Невесело улыбнувшись, повара снова принялись за еду.
Склонившись над расстеленной картой мира, Тарас задумчиво водил по ней циркулем. Туда-сюда. Туда-сюда. Думая совершенно о другом. О том, что они все потеряли. Мысли никак не хотели складываться в хоть какой-нибудь мало-мальски приемлемый план действий. А ведь именно это от него сейчас и требовалось.
«Циркуль, циркуль две ноги,
Циркуль делает шаги.
Шаг один и два и три Одинаковы, равны» —
вспомнил он детский стишок, который во времена его разбитной юности подвергался весьма смелым лингвистическим преобразованиям. Южная Америка, значит. Угроза нового заражения. Карантин, который всеми правдами и неправдами нужно было держать в секрете. «Ох, Лерка, и устроила ты нам проблем…» Час от часу не легче. Сколько они так продержатся? Да и смогут ли?
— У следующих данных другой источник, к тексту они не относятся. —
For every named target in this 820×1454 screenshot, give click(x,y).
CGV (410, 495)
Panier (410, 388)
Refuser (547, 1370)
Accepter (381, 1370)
Да и ко всему свободу передвижений, даже в случае, если лодку починят, ограничивала примостившаяся по левому борту громадина корейского танкера, будь он неладен. Хотя если бы не они…
Если бы не они.
— Легли бы мы все здесь, Юрка, — еще раз оглядев покрытую выцветшими фотокарточками стенку над столиком в капитанской каюте, Тарас отпил из кружки. Поморщился, теребя вислый ус. — К чему мы все стремимся? Куда плыть-то теперь? Команду всю растеряли, мир не спасли. Дала нам война бой, мать ее, который не под силу нам выиграть. Да и что теперь спасать-то. Взяли нас за жабры, Юрка. Не осталось ведь ничего, ты погляди вокруг.
Посмотрев на пожелтевший снимок двух улыбающихся пацанов в мундирах выпускников мореходного кадетского корпуса, он грустно добавил:
— Ты только погляди вокруг…
Вспомнилось первое погружение, и как проходили обряд посвящения, целуя кувалду или запивая это дело морской водой. После этого Юрка так и шепелявил слегка всю жизнь. Много воды утекло… От тяжелых дум отвлек настойчивый стук в дверь каюты.
— Кого там еще черти несут, — буркнул старпом, большим глотком осушая кружку, и, отложив на карту циркуль, громче ответил: — Да-да, входите.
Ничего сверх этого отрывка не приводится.